The strife and conflicts in Dune are not a problem to be solved, but a story to be experienced. Herbert's prose has the quality of a history lesson being related by someone who has lived through the events themselves. As you read, the text will also stir your ancestral and religious traditions and bring them to the forefront.
It is hard for us, living in the globalised, modern and hyper-connected present to truly come to term with what colonisation did to our country and culture. Dune addresses this in real time and gives you glimpses into how the fraught relationship between coloniser and indigenous peoples can be negotiated into a terse truce.
Herbert doesn't do the one thing most fantasy authors are culpable of; generalising concepts, characters and cultures. The author takes his time to show the games within games of how any group of people can have schisms and be at cross-purposes within their own tribes. It is done masterfully.
Herbert also has more than a penchant of having vastly erudite and eloquent people philosophise about the nature of human existence and their agency among the stars. The dialogue can feel harsh at times, lacking any connection to the plot as a whole. As such, the storytelling can be construed as weak, and the narratives as confusing. If you have only watched the movie and not read the books, you will struggle to find the connections between scenes. Something Peter Jackson's adaptation did not suffer from because relativistically speaking, Dune tells a much more complex tale that spans vast amounts of time both into the future and the past.
Much like Tolkein, Herbert is a bit of a cunning linguist and relies on a lot of terms from many languages apart from Arabic to enrich the intricate tapestry he weaves through the oral traditions of the characters. Books one and two come with a glossary of terms at the end which provides definitions, but you can even make do without it. Much like how, when we come across a new English term and can deduce it's meaning just by reading the rest of the sentence, Herbert does the same with multiple real world and fictional languages, the true mark of a master wordsmith and storyteller.
It bears mentioning that Dune is cool. Very cool in fact. There are eldritch and chthonic sandworms that are essentially gods of the desert planet of Arrakis, they cannot be tamed or controlled and the entire planet is subject to the whims of Shai-Hulud. The fight sequences in the book are cinematic and justified very well. Every object, tool and MacGuffin has poignant and well thought out lore about its inception, invention and proliferation. Even the clothes the Fremen wear are for survival purposes and it is truly a joy to read about how an entire culture of humans can survive and thrive without the most precious of resources: Water.

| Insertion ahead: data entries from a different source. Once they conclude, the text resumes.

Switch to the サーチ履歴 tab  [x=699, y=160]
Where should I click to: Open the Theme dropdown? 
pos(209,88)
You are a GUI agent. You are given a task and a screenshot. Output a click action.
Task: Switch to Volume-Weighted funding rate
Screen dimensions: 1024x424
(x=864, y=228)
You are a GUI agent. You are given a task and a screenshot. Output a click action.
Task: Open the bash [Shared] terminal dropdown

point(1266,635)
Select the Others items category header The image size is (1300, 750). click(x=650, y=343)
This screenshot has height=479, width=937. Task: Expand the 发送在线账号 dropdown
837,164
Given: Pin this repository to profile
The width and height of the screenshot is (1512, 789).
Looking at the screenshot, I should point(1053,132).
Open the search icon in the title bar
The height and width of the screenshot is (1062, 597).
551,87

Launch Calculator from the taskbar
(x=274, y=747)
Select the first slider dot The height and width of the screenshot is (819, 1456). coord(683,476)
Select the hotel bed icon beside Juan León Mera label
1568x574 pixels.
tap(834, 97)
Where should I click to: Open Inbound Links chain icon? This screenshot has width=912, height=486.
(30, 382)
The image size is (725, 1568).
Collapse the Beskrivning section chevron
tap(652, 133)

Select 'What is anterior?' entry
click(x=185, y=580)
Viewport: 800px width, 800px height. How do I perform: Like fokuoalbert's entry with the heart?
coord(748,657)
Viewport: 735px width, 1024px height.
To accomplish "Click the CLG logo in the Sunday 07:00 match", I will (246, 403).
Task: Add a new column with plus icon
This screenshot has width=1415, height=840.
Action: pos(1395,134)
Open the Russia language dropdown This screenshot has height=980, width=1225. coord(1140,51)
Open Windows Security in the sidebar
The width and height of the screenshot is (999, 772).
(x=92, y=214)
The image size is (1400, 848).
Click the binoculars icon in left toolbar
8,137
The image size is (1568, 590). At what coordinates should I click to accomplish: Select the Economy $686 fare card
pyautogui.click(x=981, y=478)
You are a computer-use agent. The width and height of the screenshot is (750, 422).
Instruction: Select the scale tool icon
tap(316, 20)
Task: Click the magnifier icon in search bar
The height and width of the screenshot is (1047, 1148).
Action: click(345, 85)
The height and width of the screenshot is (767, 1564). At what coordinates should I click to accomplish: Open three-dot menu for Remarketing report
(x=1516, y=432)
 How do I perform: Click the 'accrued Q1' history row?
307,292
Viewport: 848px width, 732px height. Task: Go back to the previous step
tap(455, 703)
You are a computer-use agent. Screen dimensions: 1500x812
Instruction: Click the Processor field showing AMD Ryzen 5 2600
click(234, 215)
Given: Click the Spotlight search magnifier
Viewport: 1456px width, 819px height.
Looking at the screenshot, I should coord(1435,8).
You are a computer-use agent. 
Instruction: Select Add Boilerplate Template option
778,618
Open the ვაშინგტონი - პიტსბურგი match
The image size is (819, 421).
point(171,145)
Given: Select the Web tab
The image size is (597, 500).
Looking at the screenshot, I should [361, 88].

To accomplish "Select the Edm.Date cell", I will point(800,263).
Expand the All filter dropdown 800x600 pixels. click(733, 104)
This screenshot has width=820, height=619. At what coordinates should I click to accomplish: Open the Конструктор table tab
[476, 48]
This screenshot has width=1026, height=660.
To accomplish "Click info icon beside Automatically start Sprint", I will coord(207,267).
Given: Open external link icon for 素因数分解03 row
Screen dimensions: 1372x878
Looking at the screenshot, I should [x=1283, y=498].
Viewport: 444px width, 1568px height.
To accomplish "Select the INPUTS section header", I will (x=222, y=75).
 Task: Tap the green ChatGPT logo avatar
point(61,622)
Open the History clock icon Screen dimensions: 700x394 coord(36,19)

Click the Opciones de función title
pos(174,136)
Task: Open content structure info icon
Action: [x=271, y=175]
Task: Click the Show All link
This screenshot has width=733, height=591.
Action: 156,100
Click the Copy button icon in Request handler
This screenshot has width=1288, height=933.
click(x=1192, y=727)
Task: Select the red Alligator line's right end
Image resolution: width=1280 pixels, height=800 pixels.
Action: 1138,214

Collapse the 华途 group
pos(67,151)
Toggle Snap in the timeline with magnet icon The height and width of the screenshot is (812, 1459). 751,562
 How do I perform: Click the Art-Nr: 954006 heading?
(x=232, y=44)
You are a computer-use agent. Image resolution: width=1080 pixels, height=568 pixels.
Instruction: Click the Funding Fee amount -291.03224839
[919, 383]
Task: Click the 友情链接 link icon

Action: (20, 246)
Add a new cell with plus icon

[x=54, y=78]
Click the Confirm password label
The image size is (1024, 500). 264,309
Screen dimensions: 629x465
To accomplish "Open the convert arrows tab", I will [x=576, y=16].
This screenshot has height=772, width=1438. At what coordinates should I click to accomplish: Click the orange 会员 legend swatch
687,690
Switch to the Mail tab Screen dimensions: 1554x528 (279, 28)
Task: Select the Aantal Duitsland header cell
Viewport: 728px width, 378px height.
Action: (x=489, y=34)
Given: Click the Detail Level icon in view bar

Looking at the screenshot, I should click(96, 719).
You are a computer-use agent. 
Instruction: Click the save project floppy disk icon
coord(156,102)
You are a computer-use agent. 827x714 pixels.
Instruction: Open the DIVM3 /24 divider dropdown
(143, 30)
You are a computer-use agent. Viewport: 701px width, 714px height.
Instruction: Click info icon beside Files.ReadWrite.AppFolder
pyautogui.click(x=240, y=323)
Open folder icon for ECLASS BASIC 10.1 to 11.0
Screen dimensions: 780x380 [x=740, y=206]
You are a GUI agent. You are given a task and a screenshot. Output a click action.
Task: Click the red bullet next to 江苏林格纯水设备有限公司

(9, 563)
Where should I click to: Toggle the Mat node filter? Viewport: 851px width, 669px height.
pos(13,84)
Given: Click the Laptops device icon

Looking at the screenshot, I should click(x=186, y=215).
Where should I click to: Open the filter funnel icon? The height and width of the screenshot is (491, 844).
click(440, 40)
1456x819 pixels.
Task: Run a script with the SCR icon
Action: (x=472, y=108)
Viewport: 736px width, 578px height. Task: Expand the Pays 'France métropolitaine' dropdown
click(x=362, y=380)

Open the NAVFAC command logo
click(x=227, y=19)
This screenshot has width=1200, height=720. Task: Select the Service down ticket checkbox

Dune is the best representation of Muslim culture in fiction to date. If you have Islamic heritage you owe it to yourself to read this book. A great mode of consuming this particular epic would be to watch Denis Villeneuve's film and then pick up book one of Dune to get all the little easter eggs. The film does all the heavy lifting for visualisation and character attachment and all you have to do is let your mind flow into Herbert's rich and sinister universe.